• Exercise requirements: Search the records below for the word "option". Copy each line where it occurs.
*** Block opens ***
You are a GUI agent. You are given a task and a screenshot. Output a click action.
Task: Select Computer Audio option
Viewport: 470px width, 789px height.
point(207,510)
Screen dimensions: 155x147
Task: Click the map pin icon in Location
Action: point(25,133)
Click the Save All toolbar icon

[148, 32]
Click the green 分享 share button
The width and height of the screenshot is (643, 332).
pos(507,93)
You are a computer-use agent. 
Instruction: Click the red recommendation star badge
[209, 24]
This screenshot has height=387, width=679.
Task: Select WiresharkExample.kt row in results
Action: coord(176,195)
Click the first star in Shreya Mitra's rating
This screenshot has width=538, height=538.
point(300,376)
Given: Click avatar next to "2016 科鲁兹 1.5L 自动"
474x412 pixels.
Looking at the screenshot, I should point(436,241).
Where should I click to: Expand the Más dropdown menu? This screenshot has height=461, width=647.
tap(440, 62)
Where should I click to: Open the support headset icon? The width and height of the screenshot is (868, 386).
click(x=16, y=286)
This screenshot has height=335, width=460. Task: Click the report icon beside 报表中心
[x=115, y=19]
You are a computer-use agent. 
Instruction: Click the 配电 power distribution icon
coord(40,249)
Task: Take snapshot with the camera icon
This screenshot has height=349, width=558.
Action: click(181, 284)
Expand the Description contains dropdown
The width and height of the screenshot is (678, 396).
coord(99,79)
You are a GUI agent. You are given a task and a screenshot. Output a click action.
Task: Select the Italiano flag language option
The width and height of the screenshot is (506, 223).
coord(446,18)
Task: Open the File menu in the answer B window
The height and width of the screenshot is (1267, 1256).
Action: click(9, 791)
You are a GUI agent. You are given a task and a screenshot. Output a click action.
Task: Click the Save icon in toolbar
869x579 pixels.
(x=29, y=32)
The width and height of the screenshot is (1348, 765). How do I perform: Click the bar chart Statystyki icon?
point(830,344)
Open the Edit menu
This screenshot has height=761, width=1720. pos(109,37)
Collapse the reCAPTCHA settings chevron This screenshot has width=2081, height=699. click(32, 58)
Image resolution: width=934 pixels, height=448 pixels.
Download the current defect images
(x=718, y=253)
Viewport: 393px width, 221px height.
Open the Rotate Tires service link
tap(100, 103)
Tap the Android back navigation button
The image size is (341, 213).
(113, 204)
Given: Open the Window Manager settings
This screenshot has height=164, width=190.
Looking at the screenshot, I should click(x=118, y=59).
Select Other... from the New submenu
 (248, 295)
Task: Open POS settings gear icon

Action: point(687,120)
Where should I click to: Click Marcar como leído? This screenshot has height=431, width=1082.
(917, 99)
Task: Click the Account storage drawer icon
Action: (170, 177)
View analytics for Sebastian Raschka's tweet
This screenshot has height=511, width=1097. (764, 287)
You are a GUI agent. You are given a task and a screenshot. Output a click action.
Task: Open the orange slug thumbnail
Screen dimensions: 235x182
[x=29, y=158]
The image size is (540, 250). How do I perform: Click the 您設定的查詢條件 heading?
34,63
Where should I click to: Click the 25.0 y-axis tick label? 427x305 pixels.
*** Block closes ***
• Solution for this task:
Task: Select Computer Audio option
Task: Select the Italiano flag language option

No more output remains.